Unit tests are popular these days, because they are very fast and can be integrated into a build. The problem with unit tests is that – unless they are of a unit that does an important bit of business logic, like a compression or encryption algorithm – they do not relate to business or functional requirements. What they measure is based only on implementation decisions. Many unit tests are implementation-dependent; refactor the implementation to improve performance, for example, and you might break the unit test (and be compelled to re-write it), which defeats the point of writing the unit test in the first place.

It’s also popular to fake or stub dependencies for the system during checks, to make the checks faster and more reliable than they would be otherwise.

The problem here is, in the age of information (or, the internet) those external relationships are often key to product value. You could stub them out, but that’s like test-driving a car that’s up on blocks; you’ve missed the main point, and you’ve introduced significant quality risk because quality of the most important parts of the application is not measured - until some point in future, when fixes are more expensive and risky and any breakages are noticed farther in time from when the breaking changes were introduced.

Testing an application without the information ecosystem is like test-driving a car that is up on blocks.

To manage risk, test with those dependencies in place, just as your app would live in the wild.

What about speed? There are patterns in MetaAutomation that maximize speed and scalability; the patterns show how to attain those things with a new clarity.

What about reliability? There are patterns for that too, especially the Smart Retry pattern.

To ship software faster at higher quality, the automation that measures product quality must include dependencies (other than dependencies that don’t exist yet) with services and with other tiers of IoT (internet of things) applications. Otherwise the team will face quality risk: late changes and adjustments might be necessary at the less-dependent, more fundamental parts of the application, with downstream effects, or with the relationships between tiers.

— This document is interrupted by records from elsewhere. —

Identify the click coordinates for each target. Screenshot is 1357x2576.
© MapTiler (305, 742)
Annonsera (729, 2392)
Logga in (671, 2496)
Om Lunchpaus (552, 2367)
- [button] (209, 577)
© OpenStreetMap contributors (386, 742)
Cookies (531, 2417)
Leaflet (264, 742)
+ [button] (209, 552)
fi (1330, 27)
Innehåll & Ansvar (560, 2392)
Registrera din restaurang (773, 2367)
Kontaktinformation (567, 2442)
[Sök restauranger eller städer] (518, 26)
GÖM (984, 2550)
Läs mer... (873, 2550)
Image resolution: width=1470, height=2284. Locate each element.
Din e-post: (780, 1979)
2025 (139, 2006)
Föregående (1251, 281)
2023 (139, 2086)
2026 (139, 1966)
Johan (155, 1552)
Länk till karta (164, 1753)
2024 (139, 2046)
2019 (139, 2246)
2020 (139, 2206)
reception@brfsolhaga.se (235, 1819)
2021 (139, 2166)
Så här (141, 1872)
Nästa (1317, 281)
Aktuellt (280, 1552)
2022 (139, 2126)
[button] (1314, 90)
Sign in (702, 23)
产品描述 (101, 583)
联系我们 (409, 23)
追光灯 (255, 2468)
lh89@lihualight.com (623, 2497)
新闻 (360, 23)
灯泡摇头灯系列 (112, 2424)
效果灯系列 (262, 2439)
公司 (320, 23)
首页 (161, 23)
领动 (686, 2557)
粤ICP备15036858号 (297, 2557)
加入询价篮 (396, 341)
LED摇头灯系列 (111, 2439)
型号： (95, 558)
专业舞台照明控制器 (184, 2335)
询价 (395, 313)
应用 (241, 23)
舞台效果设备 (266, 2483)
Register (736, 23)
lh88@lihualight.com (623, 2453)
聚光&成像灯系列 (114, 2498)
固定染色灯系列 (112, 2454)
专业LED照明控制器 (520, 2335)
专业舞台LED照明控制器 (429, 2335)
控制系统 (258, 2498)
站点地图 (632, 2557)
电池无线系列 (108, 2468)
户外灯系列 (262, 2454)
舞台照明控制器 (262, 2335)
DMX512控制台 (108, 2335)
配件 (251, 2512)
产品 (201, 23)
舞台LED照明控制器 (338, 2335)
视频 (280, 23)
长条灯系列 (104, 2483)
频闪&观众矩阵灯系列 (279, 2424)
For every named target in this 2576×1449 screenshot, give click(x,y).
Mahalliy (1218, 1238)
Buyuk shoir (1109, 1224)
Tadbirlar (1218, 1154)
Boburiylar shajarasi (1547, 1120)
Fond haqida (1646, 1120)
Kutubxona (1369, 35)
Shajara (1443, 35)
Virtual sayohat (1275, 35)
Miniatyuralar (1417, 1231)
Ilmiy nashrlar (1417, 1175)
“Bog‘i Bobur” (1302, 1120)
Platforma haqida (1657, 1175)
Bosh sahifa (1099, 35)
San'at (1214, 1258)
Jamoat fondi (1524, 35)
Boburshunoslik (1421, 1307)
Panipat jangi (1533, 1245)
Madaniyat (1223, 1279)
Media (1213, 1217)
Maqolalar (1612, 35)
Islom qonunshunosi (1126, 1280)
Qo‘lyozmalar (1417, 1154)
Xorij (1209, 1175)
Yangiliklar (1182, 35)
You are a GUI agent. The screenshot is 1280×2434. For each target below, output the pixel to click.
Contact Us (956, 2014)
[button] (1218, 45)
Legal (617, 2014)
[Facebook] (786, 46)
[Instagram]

Automation for quality must include all the less-dependent layers to manage quality risk.

Bottom-up testing is good strategy because it can speed the checks while omitting the most-dependent parts of the app, i.e., the ones that have fewer downstream risks due to changes (or none at all). For example, if a client GUI is not part of the tested app, the automation will run much faster and with better information on what the system is doing. Given good system architecture, late changes to the client GUI don’t create any risks at all for the parts of the app that it depends on.

Just be sure to include the real dependencies where you can, to avoid quality risk. There are patterns in MetaAutomation to make them fast and reliable.